Life is a Tale

Yesterday the village was accosted by the full force of the NSW Rural Fire Service Heavy industrial might. The service has been using the lull in the winds to do a lot of hazard reduction burning along the back road here to reduce the risk of crowning fires when the wind returns. Given that it was also a weekend, there were multiple units from all around the area, even one from Bundeena in the Royal Nation Park a few hours drive away.
With so many appliances on hand, a large area of bush between Balmoral village and Buxton was chosen for burning.

All went well until around 1.00 pm when the humidity dropped, the temperature rose and the wind picked up. Suddenly it was all a little bit out of hand and a huge plume of black smoke warned us that something was up. As this operation was to the north of the village, away from us, we were completely unaware of the situation. I was on the pottery roof, still trying to figure out a way to fireproof the old building by sealing all the little gaps here and there with improved galvanised metal flashing, especially to The North Face – The Hard Way. In full sun, at mid day on a hot tin roof.

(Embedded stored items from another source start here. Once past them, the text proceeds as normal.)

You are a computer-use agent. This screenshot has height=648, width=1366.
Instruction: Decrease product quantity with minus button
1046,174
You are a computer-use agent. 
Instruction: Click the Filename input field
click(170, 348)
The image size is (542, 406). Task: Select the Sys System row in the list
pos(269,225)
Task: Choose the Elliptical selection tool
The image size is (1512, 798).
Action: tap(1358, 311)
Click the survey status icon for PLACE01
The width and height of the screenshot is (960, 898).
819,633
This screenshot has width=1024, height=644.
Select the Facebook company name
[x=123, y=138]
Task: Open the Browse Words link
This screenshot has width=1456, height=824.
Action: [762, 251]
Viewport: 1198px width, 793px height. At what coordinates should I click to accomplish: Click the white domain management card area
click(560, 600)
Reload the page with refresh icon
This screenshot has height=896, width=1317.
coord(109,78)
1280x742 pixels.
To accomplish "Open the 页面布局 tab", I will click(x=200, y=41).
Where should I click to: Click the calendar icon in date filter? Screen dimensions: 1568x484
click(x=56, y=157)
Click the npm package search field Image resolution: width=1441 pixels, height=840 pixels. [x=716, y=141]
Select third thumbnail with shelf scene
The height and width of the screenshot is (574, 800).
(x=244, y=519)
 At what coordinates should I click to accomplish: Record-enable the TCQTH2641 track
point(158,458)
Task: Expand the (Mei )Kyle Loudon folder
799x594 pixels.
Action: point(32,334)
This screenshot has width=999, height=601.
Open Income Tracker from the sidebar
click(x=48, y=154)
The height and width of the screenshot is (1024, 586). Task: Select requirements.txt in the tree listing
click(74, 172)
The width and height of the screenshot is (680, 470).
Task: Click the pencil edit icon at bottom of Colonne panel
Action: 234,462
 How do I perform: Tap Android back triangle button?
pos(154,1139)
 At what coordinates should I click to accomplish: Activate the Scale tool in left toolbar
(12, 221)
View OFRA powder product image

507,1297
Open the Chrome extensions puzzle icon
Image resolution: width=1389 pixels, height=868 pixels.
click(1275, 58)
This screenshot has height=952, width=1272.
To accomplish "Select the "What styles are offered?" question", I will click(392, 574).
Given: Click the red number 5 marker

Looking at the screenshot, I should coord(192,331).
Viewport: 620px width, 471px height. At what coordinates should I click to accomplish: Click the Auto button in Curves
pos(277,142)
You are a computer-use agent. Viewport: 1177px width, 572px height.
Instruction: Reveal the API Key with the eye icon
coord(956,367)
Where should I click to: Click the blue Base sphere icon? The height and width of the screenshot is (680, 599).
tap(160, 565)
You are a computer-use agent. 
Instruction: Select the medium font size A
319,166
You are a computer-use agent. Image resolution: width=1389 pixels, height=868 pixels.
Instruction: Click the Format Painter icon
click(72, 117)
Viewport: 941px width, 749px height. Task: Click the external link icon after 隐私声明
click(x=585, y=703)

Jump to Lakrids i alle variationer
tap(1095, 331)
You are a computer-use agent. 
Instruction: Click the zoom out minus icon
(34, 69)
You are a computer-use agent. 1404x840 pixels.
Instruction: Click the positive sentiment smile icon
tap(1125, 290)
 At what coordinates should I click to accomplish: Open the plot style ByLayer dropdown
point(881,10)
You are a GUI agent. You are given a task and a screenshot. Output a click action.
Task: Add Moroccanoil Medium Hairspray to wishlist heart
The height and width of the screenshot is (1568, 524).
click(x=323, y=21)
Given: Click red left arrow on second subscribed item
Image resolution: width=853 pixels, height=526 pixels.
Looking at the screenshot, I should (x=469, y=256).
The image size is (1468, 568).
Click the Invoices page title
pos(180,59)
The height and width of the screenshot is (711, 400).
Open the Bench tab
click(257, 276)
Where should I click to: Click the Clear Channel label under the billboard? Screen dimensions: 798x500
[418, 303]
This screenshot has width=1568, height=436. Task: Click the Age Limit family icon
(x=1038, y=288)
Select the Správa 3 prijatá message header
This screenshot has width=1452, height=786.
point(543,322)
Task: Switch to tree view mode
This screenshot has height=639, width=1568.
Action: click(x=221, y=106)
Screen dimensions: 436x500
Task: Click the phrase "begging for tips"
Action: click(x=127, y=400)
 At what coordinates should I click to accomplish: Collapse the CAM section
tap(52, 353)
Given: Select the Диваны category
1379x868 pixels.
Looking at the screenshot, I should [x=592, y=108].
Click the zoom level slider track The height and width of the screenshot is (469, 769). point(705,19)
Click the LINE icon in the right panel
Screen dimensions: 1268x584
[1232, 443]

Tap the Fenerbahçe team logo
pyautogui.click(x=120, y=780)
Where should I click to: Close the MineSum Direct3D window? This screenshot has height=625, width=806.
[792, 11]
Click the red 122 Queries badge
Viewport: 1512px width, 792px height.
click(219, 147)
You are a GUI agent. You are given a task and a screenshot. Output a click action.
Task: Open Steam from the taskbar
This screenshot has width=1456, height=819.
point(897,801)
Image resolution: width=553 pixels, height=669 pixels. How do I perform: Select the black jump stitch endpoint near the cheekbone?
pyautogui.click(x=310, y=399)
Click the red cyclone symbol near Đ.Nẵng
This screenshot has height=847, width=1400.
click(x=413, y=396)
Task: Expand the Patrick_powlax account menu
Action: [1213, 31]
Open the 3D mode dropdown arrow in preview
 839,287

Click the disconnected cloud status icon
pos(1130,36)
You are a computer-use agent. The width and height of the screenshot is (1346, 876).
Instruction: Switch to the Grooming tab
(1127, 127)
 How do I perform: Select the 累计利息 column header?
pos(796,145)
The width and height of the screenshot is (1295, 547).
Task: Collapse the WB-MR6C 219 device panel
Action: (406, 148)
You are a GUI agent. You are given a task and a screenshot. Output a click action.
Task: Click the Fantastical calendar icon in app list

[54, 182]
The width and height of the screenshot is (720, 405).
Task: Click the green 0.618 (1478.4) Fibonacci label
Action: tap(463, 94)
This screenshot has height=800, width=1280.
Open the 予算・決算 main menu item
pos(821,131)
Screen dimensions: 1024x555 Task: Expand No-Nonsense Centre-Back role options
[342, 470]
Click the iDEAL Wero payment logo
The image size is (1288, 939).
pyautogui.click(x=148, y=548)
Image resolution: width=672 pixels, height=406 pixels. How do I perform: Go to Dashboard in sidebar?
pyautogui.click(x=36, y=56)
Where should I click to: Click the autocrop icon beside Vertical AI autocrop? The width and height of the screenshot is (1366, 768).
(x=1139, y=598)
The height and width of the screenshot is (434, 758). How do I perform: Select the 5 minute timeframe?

The pottery roof is complex. A mansard configuration with several intersecting planes involving under cuts and deep reveals. All framed in timber and needing to be covered.
The first thing that I noticed was the fall of a lot of black ash and burnt leaves arriving on the tin roof around me. Then my neighbour rang my mobile to say his house was under ember attack. He is half a kilometre to the north and closer to the fire ground. It was another 15 minutes before the black plume became obvious to us. But then it was the noise of the helicopters. At first we couldn’t see them. Then one became two, and two became three. There was quite a percussive thrum  in the air from the rotors, the smoke in the air, and the smell. It’s all a bit nauseating. Principally because we have lost two potteries to fire in our 45 years together. I hate the smell of wood smoke in the morning. But here we are again, in Coppola’s movie. Only this time it’s Eucalypts Now – reduction. The helicopters, the smoke, the noise. I’m feeling anxious – and bored! It’s weird, I want all this to be over. But I know that it’s not going to go away any time soon.
The road in and out is closed in both directions, North and South. We are well prepared, so we are stayingto fight. It’s like we are at war. And in a way we are. We are at war with nature, but it’s more than that. All this is man made, and made by man to be so much worse, 4 1/2 decades on from our first encounters with wild fire. Now it’s not just bad luck or ‘the drought’, as proclaimed by the coal hugging, happy clapper. And yes! Now is the time to talk about it! If not now, then when! We don’t need your prayers. We need leadership.  We are at war with ourselves. Society is fractured down the middle. This is actually a subtle form of civil war. The Pro-coal carbon lobby and their profits at any cost, vs, the environment. Black jobs vs Green jobs. This is an extension of the culture wars. Playing loose and fast with the truth and the environment. And all the people who loose their homes are just so much collateral damage to the big institutional share holders.

 
If the heat, the noise and the smoke, and the embers and the ash weren’t enough. 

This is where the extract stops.